PACE A Partnership for an Advanced Computing Environment

January 20, 2021

[Completed – PACE Clusters Ready for Research] PACE Maintenance – February 3 – 5, 2021

Filed under: Uncategorized — Semir Sarajlic @ 1:23 pm

[Update — February 5, 2021, 2:14pm]

Dear PACE Users,

Our scheduled maintenance has completed on time. All Coda and Rich datacenter clusters are ready for research. As usual, we have released all users jobs that were held by the scheduler. We appreciate everyone’s patience as we worked through these maintenance activities.

Here is an update on the tasks, which includes a task that may require user action, please see below:

ITEMS THAT MAY REQUIRE USER ACTION:

  • [COMPLETE] [Compute] Update provisioning resources for Hive cluster (login-hive[1-2], sched-hive, and globus-hive)

While updating login-hive[1-2], their SSH server keys changed. As a result, users may get a message that the key is not correct. If this should happen, please clear the entries from your local .ssh/known_hosts that have any reference to login-hive, login-hive1 or login-hive2, then try again.

ITEMS NOT REQUIRING USER ACTION:

  • [COMPLETE] [Compute] Apply updates to all compute nodes
  • [COMPLETE] [Compute] Reboot all compute nodes running Lustre clients
  • [COMPLETE] [Network] Enable subnet managers for Hive
  • [COMPLETE] [Network] Reboot the main Coda InfiniBand HDR switch
  • [COMPLETE] [Network] Upgrade Cisco switches in the Coda datacenter to the latest supported code
  • [COMPLETE] [Software] Upgrade Intel license server
  • [COMPLETE] [Storage] Reconfigure Globus for the Phoenix cluster (i.e., globus-phoenix)
  • [COMPLETE] [Storage] Upgrade Lustre clients
  • [COMPLETE] [Storage] Upgrade controller and exascaler for the storage appliances: SFA200NV, SFA18KE
  • [COMPLETE] [Coda Data Center] Georgia Power will install a Power Quality Monitor

If you have any questions, please don’t hesitate to contact us at pace-support@oit.gatech.edu.

Happy Computing!

The PACE Team

[Update — February 2, 2021, 3:25pm]

This is a friendly reminder that our Maintenance will begin tomorrow at 6:00 AM and conclude on Friday, February 5th, 2021.   As usual, jobs with long walltimes will be held by the scheduler to ensure that no active jobs will be running when systems are powered off.   These jobs will be released as soon as the maintenance activities are complete. Please note, during the maintenance period, users will not have access to Coda and Rich datacenter resources.

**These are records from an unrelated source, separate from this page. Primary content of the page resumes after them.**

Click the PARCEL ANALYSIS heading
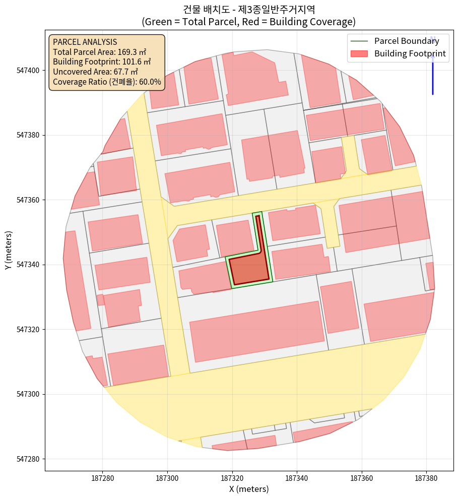The height and width of the screenshot is (499, 458). (85, 42)
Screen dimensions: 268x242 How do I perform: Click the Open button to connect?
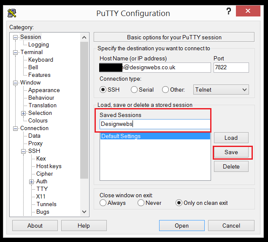click(181, 226)
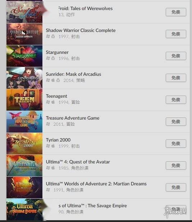Click the 免费 button for Shadow Warrior Classic

click(x=176, y=34)
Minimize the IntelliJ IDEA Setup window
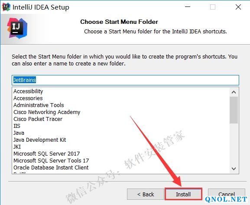 [188, 7]
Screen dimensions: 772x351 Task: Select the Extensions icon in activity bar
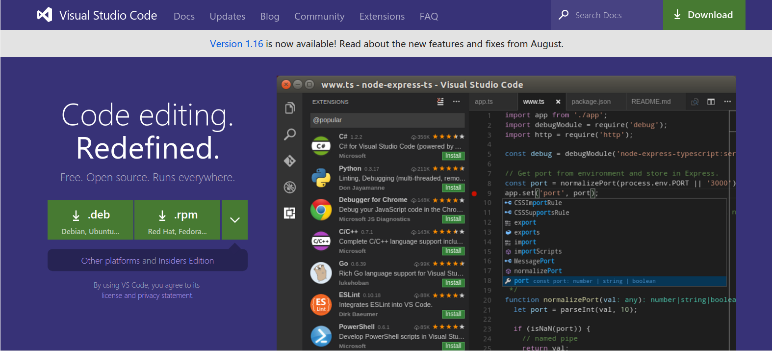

We have added one additional activity to this maintenance.  Here is a current list:

ITEMS NOT REQUIRING USER ACTION:

  • [Compute] Apply updates to all compute nodes
  • [Compute] Update provisioning resources for Hive cluster (login-hive[1-2], sched-hive, and globus-hive)
  • [Compute] Reboot all compute nodes running Lustre clients
  • [Network] Enable subnet managers for Hive
  • [Network] Reboot the main Coda InfiniBand HDR  switch
  • [Network] Upgrade Cisco switches in the Coda datacenter to the latest supported code
  • [Software] Upgrade Intel license server
  • [Storage] Reconfigure Globus for the Phoenix cluster (i.e., globus-phoenix)
  • [Storage] Upgrade Lustre clients
  • [Storage] Upgrade controller and exascaler for the storage appliances: SFA200NV, SFA18KE
  • [Coda Data Center] Georgia Power will install a Power Quality Monitor

This maintenance is planned to last through Friday that will allow for Georgia Power to install a Power Quality Monitor, which is required to get the microgrid fully operational.  Due to work being performed by Databank on the colling systems, we agreed to do this activity on Friday.  No power outage is expected.   Once Georgia Power is complete with the installation, we will open the clusters to users.

If you have any questions or concerns, please do not hesitate to contact us at pace-support@oit.gatech.edu

 

[Original Note – January 20, 2021, 1:23pm]

Dear PACE Users,

We are preparing for our next PACE maintenance period, which will begin at 6:00 AM on February 3rd, 2021 and conclude at 11:59 PM on February 5th, 2021. As usual, jobs with long walltimes will be held by the scheduler to ensure that no active jobs will be running when systems are powered off. These jobs will be released as soon as the maintenance activities are complete.  Please note, during the maintenance period, users will not have access to Coda and Rich datacenter resources.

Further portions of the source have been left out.